It is merely encoded in linear gamma. The color management engine then converts it to your monitor's color space (color temperature and gamma). What you said would be true of a naive application that did not do the appropriate color space conversions.

In other words, you can encode your data with any gamma you want without it looking wrong (dark or bright), so long as you use a color-managed application.

Rainer T , Feb 22, 2007; 04:46 p.m.

To explain this, I have to simplyfy things a bit ...

Human perception is "nonliner" this means, if you hear a tone and then a second tone twice as loud, the energy needed to produce the second tone is more than twice as much.

If you see light and a second later you see the brightness doubling, the number of photones per square-mm (or square-inch) has more than doubled.

Now the sensor of a digital camera ... imagine a single sensor cell would just 'count' photons.
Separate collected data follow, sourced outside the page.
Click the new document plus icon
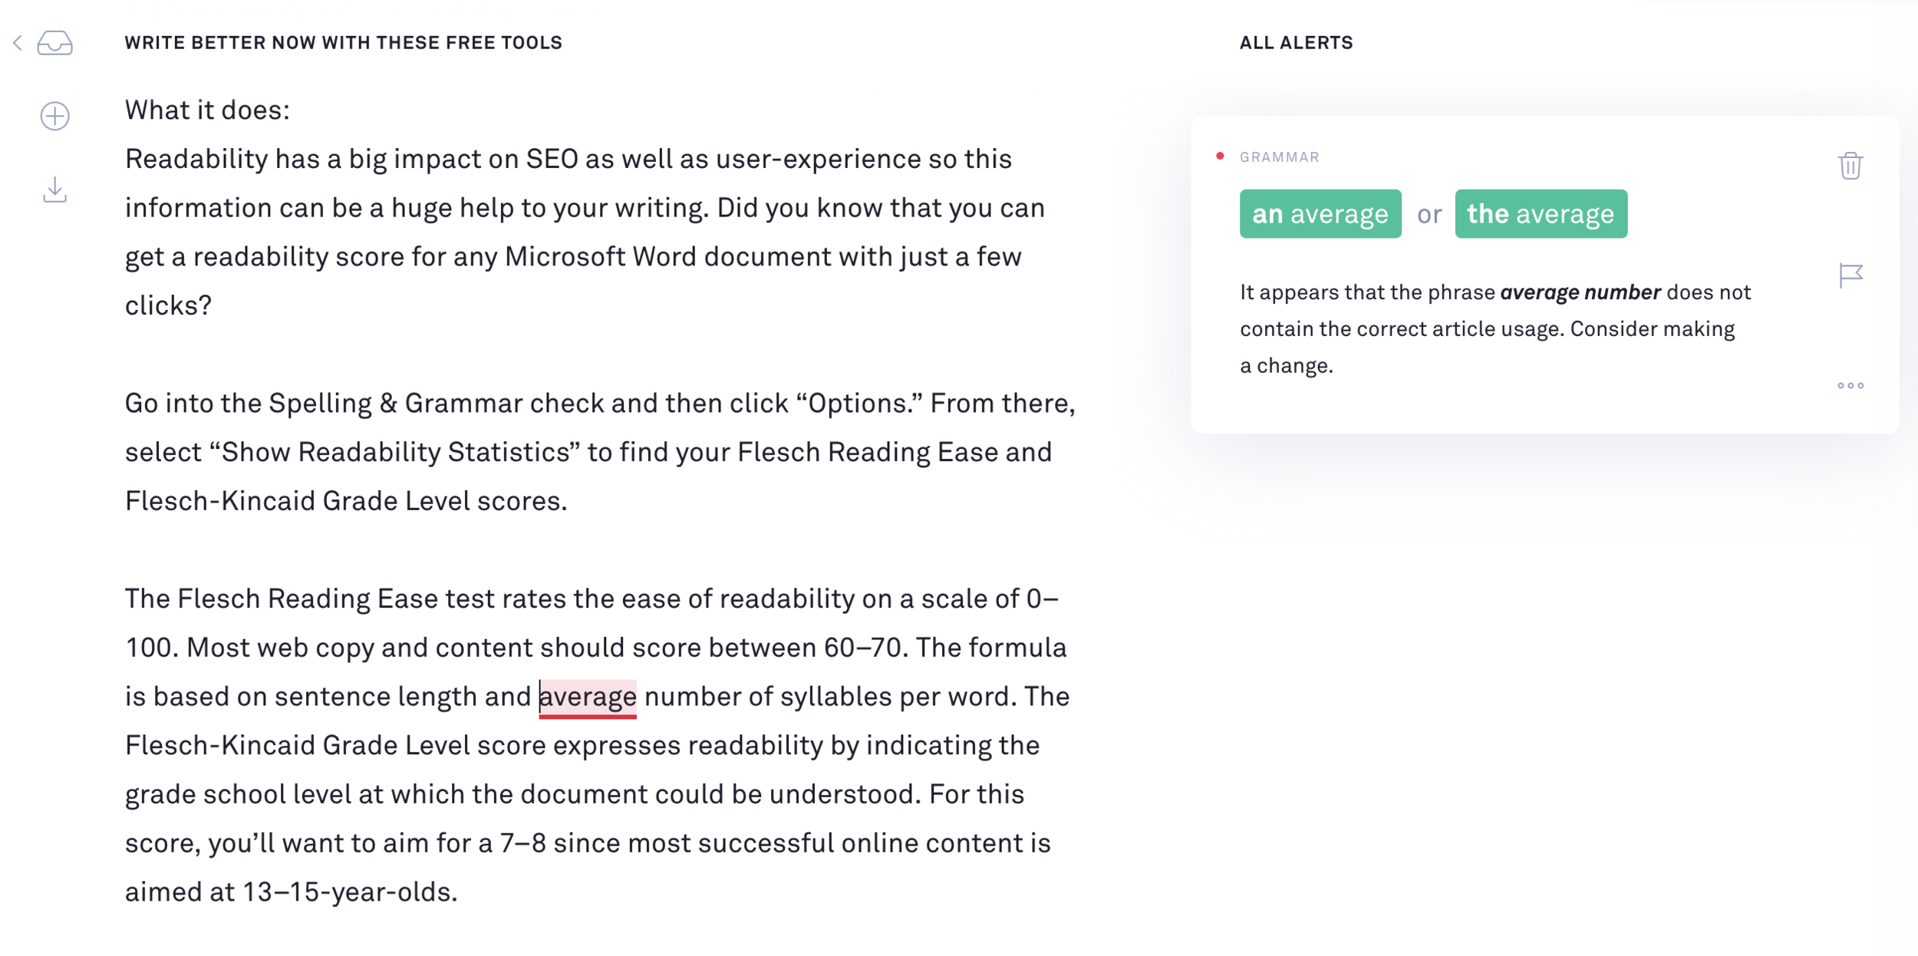The height and width of the screenshot is (956, 1918). (55, 116)
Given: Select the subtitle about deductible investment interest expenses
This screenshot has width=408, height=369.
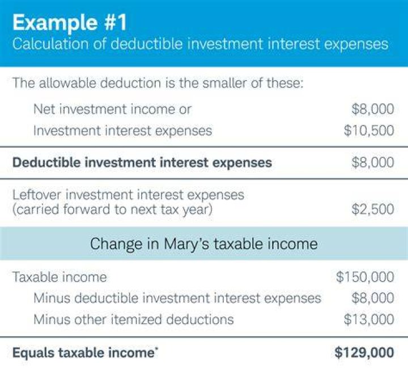Looking at the screenshot, I should 201,44.
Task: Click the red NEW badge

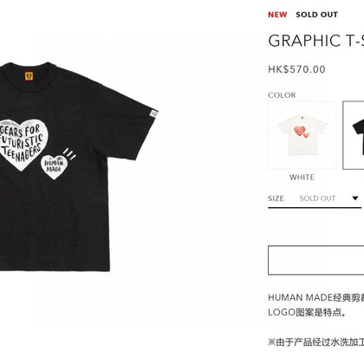Action: pyautogui.click(x=277, y=15)
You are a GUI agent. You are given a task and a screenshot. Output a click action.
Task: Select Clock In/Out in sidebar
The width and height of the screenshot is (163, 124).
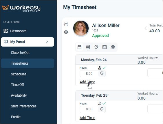coord(20,53)
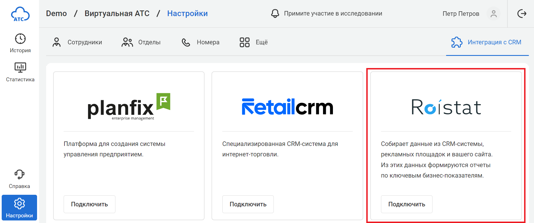Viewport: 534px width, 223px height.
Task: Click the Roistat logo image
Action: click(x=446, y=107)
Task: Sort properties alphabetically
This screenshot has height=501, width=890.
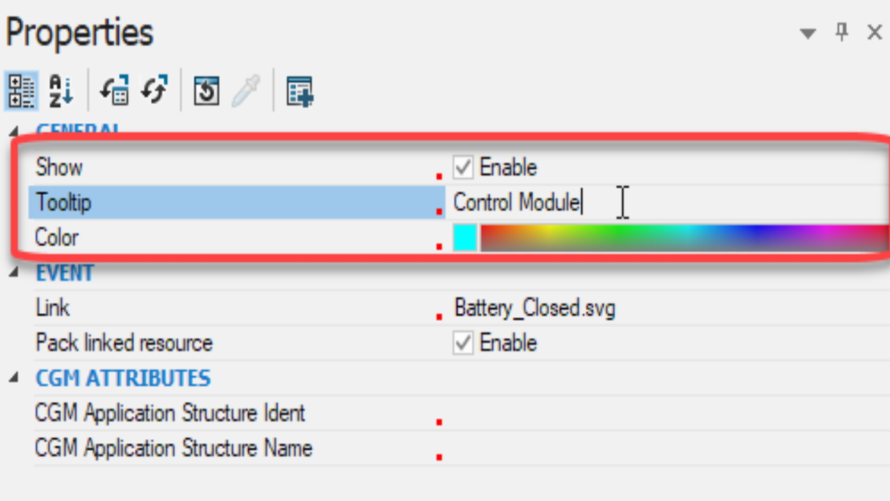Action: [60, 90]
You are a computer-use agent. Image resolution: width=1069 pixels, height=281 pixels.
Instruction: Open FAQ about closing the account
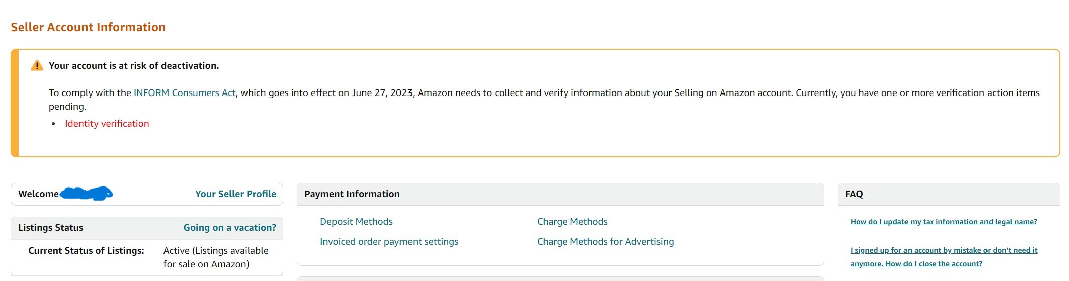944,257
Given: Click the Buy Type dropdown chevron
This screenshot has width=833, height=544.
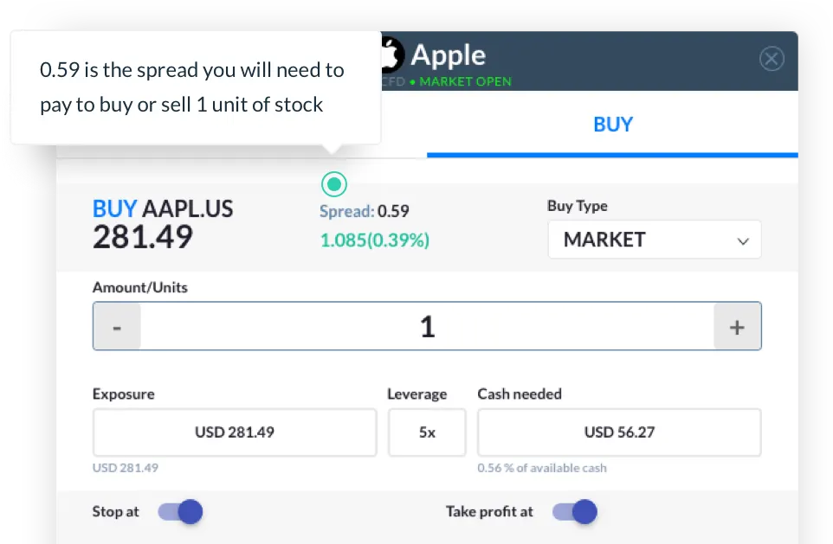Looking at the screenshot, I should click(742, 241).
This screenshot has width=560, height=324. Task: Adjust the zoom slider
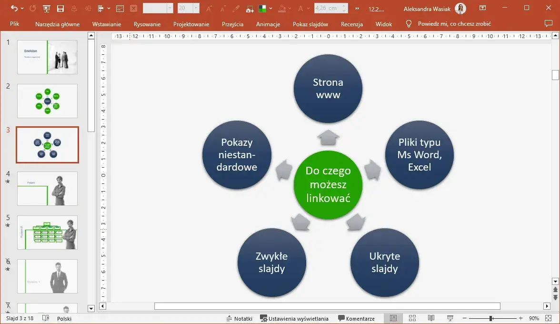491,318
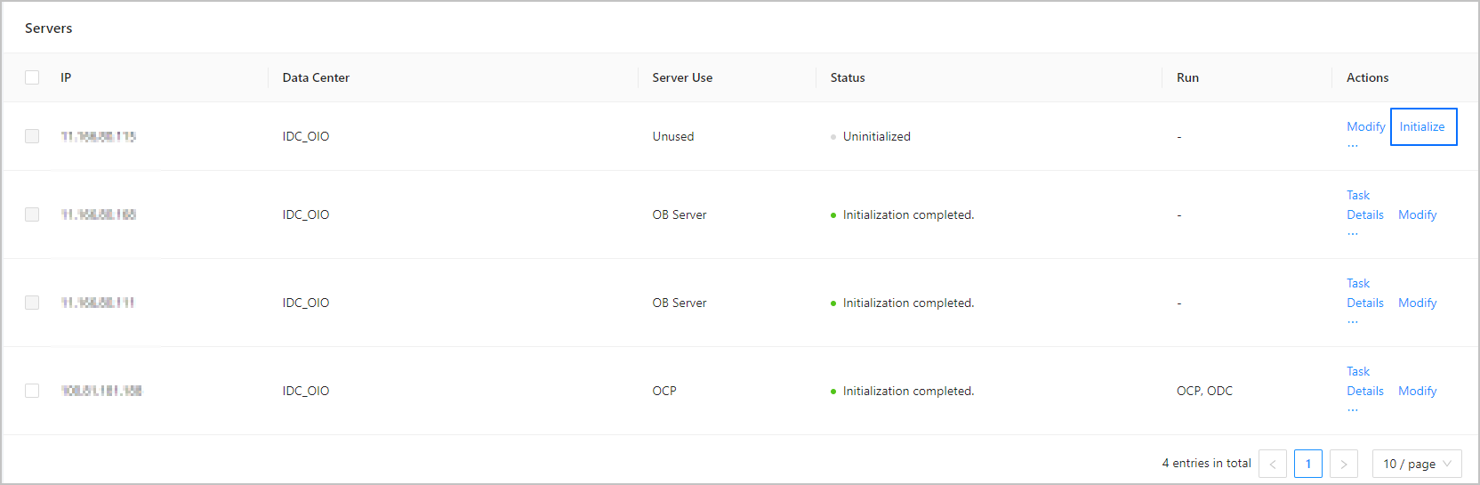Tick the checkbox for the OCP server row

click(32, 391)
If the brightness doubles for a human, the number of photons has more than doubled for the sensor.

The relation between the perception of the sensor and the human perception can be expressed by a function (the gamma function).

Since the perception functions are not identical, the histogram of the two perceptions will not be identical either. So why would the linear histogram of a raw would have so much values on the left side (making it so important to expose for the right side)?

The numerical values of the sensor have a certain range ... 0 to 4095 for a sensor woth 12bit a/d conversion. Half of this range (2048-4095) is obviously dedicated to the las doubling of number of photones (which is not even twice as bright for humans). Another quarter (1024-2047) is dedicated to another photone doubling (again not even twice as bright for humans).

If you expose for the highlights (so that they are just not blown), the brightest portions in an image would have the sensor value of 4095. one f-stop below this (still quite bright) the value is already below 2048 ... and so on.

So half of the uncorrected linear raw-histogram would just be for highlights.

It should be noted, that the histogram displayed in the cammera is always a corrected histogram.

I hope that made some sense ... Rainer

Candy McG , Feb 22, 2007; 04:53 p.m.


I'm not sure of you understood the question or I didn't understand your answer. In case it's on your end, some edification: RAW data is always encoded with a gamma of 1.0, meaning yes, it's linear. For it to be seen properly, a conversion takes place when you process your file. This gamma correction of .45 distributes the data out and makes the image look "normal" to us because that's the way our vision works, with this sensitivity curve. Every jpeg taken with a digital camera already has had this curve applied to it and even while viewing RAW files in their viewers (such as Adobe Camera Raw), most display the preview image and histogram as what it would be after conversion, not the actual RAW image as it looks to us or its histogram.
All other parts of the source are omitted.